Many of these make good symbolic politics and doubtless the dowry idea would be popular, especially among working-class couples who would like to be able to afford a white wedding - such a wedding in the South- east is now estimated to cost more than pounds 8,000 - and a down payment on a mortgage.

But the conventional wisdom that relationships can be seriously influenced by economic measures rests on a fundamental misreading of the situation. In the past, marriage was above all an economic institution. You had to get married to survive, just as you had to have children to ensure that you were looked after in old age, and you judged your prospective partner in terms of their ability to earn, to bear children, or to cook.

Today our whole attitude has changed. In the Fifties, surveys found that the most important things in marriage were the efficient fulfilment of the roles of breadwinner and homemaker, but by the Eighties they found that the most important considerations were faithfulness, mutual respect, understanding and tolerance. We now look to relationships and marriage for love. We expect our partner to be our best friend and most intimate companion, as well as a co-signatory on the joint mortgage.

This is not to say that money is wholly unimportant when it comes to settling down or choosing your partner, but marriage today is not primarily about economics, just as the failure of marriages is not primarily about having the wrong incentives. After all, the sixfold rise in the divorce rate since the early Sixties came before the decline in real terms of the value of the married couple's tax allowance, which began in 1990. And the prospect of poverty after divorce has not prevented women (who initiate most divorces) from leaving unhappy marriages.

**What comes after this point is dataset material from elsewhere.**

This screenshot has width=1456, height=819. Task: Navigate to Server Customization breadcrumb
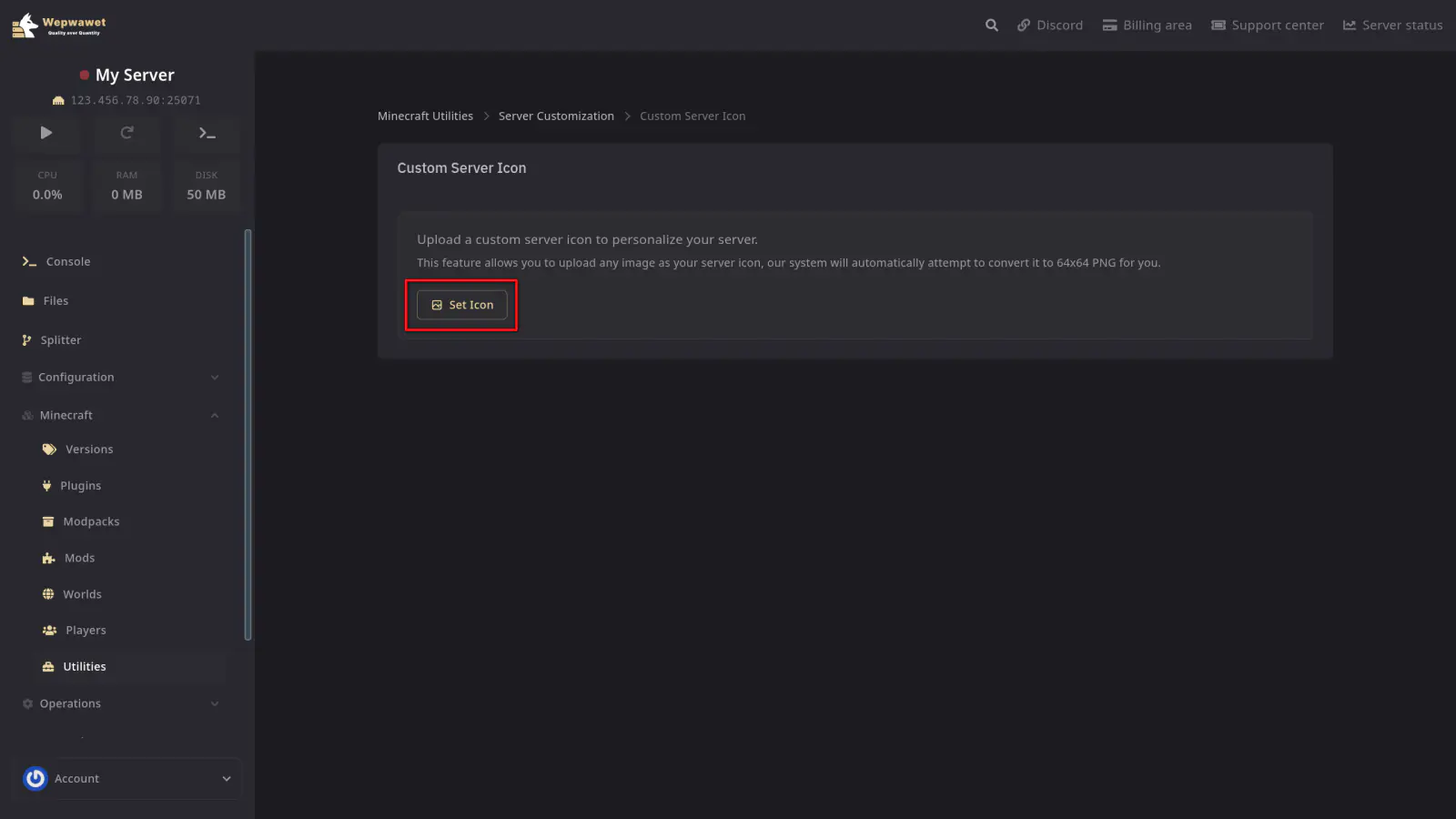(x=556, y=116)
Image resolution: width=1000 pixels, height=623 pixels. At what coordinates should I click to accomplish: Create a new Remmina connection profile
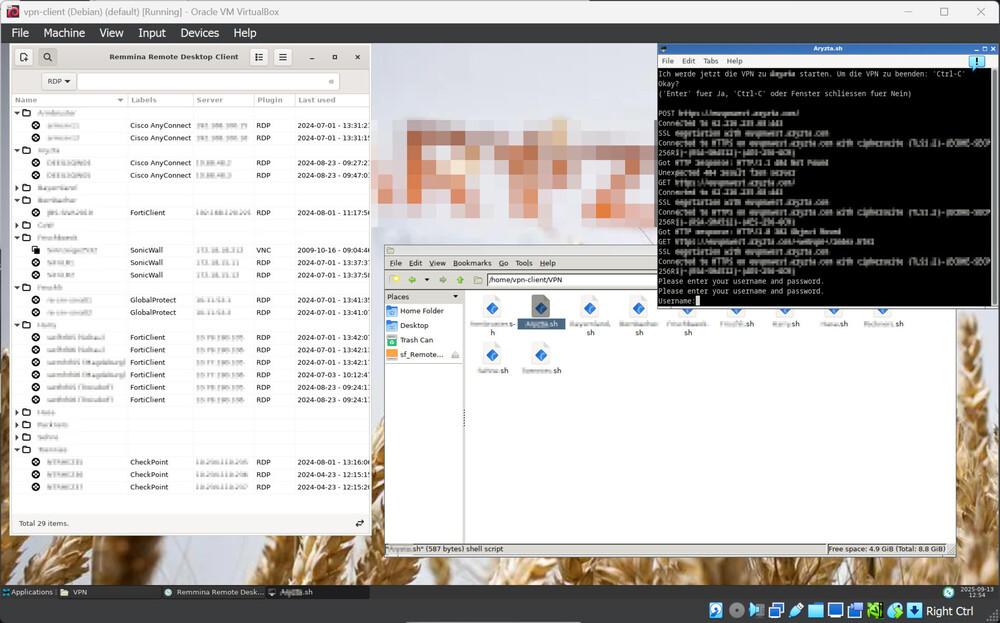[x=24, y=57]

The real problem is that we have far greater expectations of relationships, and much greater freedom to walk away from them, without having the skills we need to manage relationships well. Our attitudes to marriage are far more transactional and we are far more willing to react quickly if we feel that our partner has broken the contract. Yet we have not learnt how to negotiate, how to communicate well, and how to reconcile the inevitable clashes of interest and emotion.

If you had a couple of billion pounds to spend on improving family life, my guess is that you could spend it far better on helping people to stay in relationships than by encouraging people into commitments they are not ready for. As well as better pre-marriage counselling (which is already common in America and Australia), we also need to do far more to help couples in the early years of marriage, particularly when children are being born, rather than only when relationships are breaking up. Yet at the moment the Government spends 1,000 times as much picking up the pieces from family breakdown as it does on marriage support services. A sensible policy would also make it easier to balance work and home. The number of divorces granted to couples with children under five has increased by two-thirds since the mid-Seventies. Yet Britain is the only country in the EU to opt out of providing three months' unpaid parental leave (an issue on which new Labour remains silent).

There is no prospect of returning to ordered relationships of the past. A fairly chaotic world of love is the one we now live in, and if we are really serious about making families happier it is going to take more than Pat Buchanan endlessly telling us that "the momma bird makes the nest", more than tax incentives and more than new Labour's promise of a government dowry.